KRKS-FM
- Lafayette, Colorado; United States;
- Broadcast area: Denver-Boulder-Longmont and Denver metropolitan area
- Frequency: 94.7 MHz
- Branding: 94.7 FM The Word

Programming
- Format: Christian talk and teaching
- Affiliations: SRN News

Ownership
- Owner: Salem Media Group; (Salem Media of Colorado, Inc.);
- Sister stations: KRKS, KBJD, KNUS

History
- First air date: March 15, 1971
- Former call signs: KBVL (1971–1986); KHIH (1986–1993);
- Call sign meaning: Derived from KRKS

Technical information
- Licensing authority: FCC
- Facility ID: 58631
- Class: C
- ERP: 100,000 watts
- HAAT: 300 meters (980 ft)
- Transmitter coordinates: 40°4′19″N 105°21′14″W﻿ / ﻿40.07194°N 105.35389°W

Links
- Public license information: Public file; LMS;
- Webcast: Listen live
- Website: 947fmtheword.com

= KRKS-FM =

KRKS-FM (94.7 FM) is a commercial radio station licensed to Lafayette, Colorado, United States, and serving the Denver-Boulder market and the Denver metropolitan area. Owned by the Salem Media Group, it airs a Christian format with studios on South Vaughn Way in Aurora and transmitter sited on Lee Hill, northwest of Boulder. KRKS-FM is co-owned KRKS; together, they are known as "The Word." While both KRKS stations broadcast a Christian Talk/Teaching format, they program each station differently.

==History==
On March 15, 1971, the station signed on as KBVL, originally licensed to Boulder and owned by the Boulder Radio Company. KBVL was the FM counterpart to AM 1490 KBOL (now KCFC). At first, KBVL broadcast an easy listening/middle of the road format but later switched to classical music.

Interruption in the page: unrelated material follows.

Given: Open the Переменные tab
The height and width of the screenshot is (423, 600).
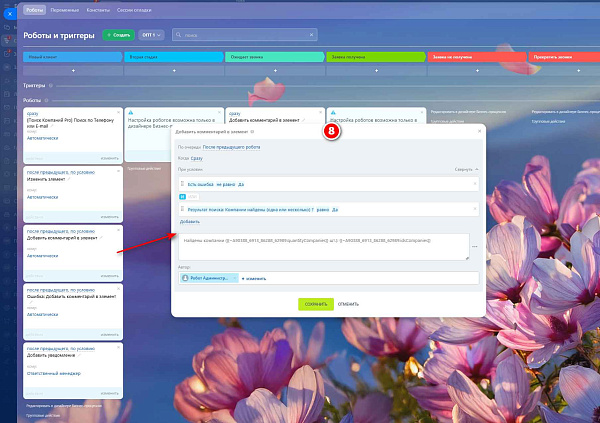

In 1986, the station was acquired by Sterling Radio and a classic rock format began along with the new calls letters KHIH or "K-High 94.7." On April 14, 1988, Adams Communications assumed control of KHIH from Sterling Radio, flipping the station to a Smooth Jazz/New Adult Contemporary format but keeping the KHIH calls and K-High branding (although they were dayparting Smooth Jazz/NAC programing in the evenings and overnights prior to the change of format). The station used the syndicated "Wave" format that had been successful on KTWV-Los Angeles.

CLG Media of Denver purchased KHIH in 1993. A few months later, Salem Communications (later known as the Salem Media Group) purchased KHIH from CLG for $5 million, with the sale closing that December. Salem mostly operates Christian stations, so it dropped the Smooth Jazz format on October 25, 1993, for its current Christian Talk/Teaching format (the smooth jazz format would move to KHOW-FM and pick up the KHIH calls).

In the early 2010s, the station switched its city of license from Boulder to Lafayette, putting it a bit closer to Denver, although the transmitter remains northwest of Boulder, where it had been. The station was rebranded as "94.7 FM The Word" in January 2017.